The Anglo-Dutch company announced its plans to cut costs and staff after it reported a 37 per cent year-onyear decline in its net profit. Its chief executive officer Ben van Beurden said that it has decided to go ahead with the cost cuts to stay resilient at a time when oil prices are likely to remain muted. The CEO also said that the company was “planning for a prolonged downturn”.
But Shell’s India arm told ET that the company’s downsizing plans will not affect India. “There will be no impact in India as the group recently announced fresh investments in the country through the IT Centre that is coming up in Bengaluru and will provide over thousands of jobs over the next decade. The other businesses here are growing as well,” a spokesperson from the Indian arm responded to a query from ET.

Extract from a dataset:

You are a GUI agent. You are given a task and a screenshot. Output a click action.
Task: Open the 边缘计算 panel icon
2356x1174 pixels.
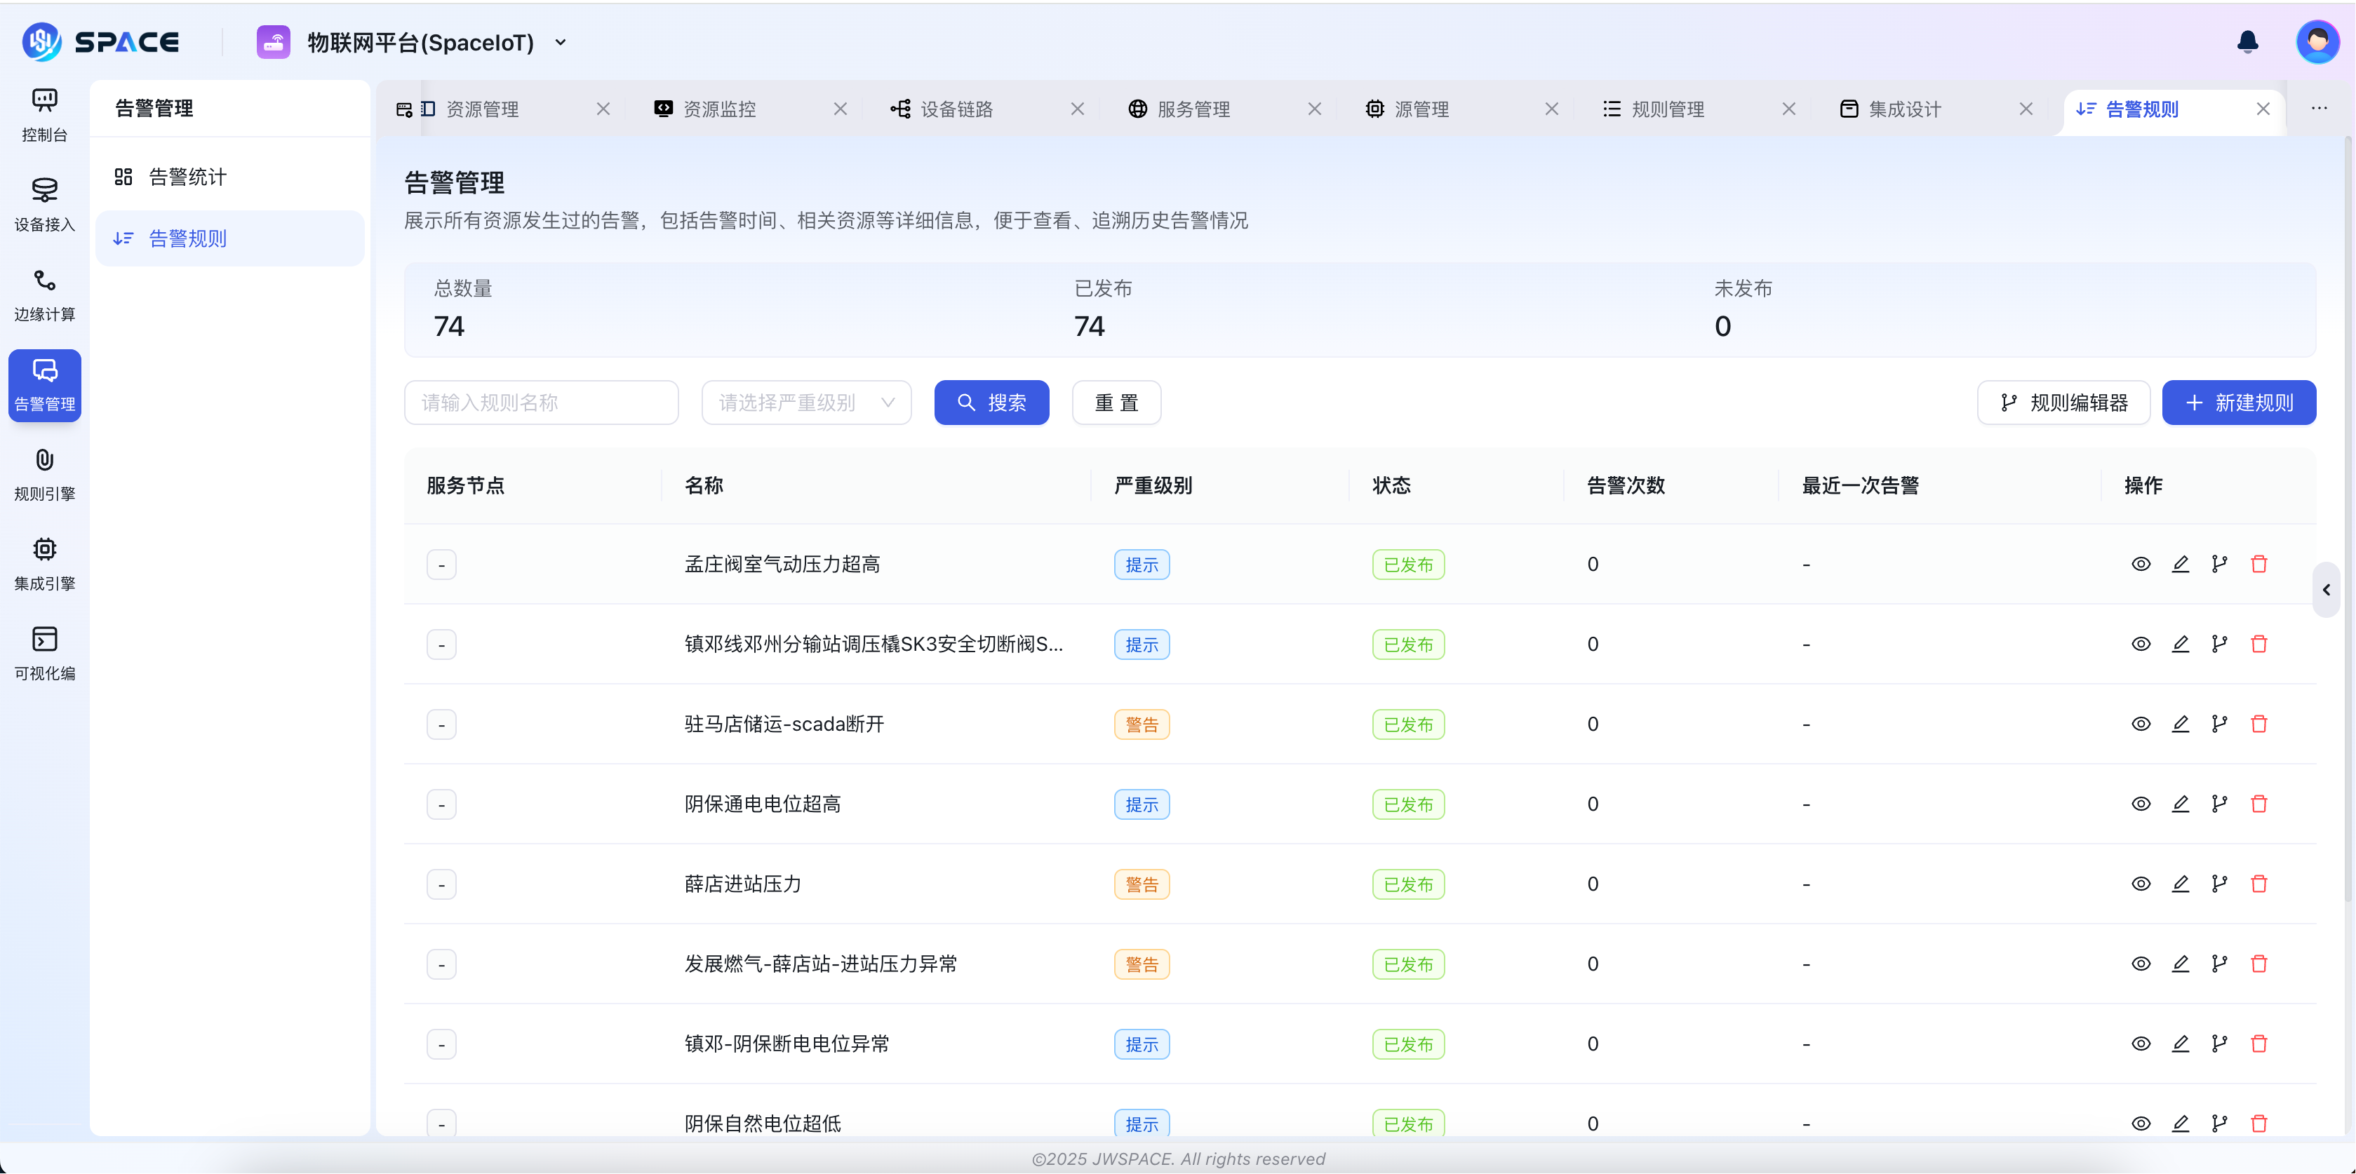(x=44, y=293)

Shell, which globally employs 100,000 people, has over 3,500 employees in India. Benchmark Brent crude for September is currently trading at below $50 a barrel, almost half the price in June 2014. Oil majors across the world have cut capex by up to 30 per cent. Shell has cut global capital expenditure twice in the year to $30 billion for 2015, which is $7 billion lower than previous year.
Shell has a diversified its presence in the Indian energy market. It manufactures and sells lubricants, sells bitumen, runs fuel retail pumps and leads a joint venture, Hazira LNG. Energy majors such as BP, Statoil and Total have cut their respective capital expenditure as the market faces supply glut even as demand remains muted.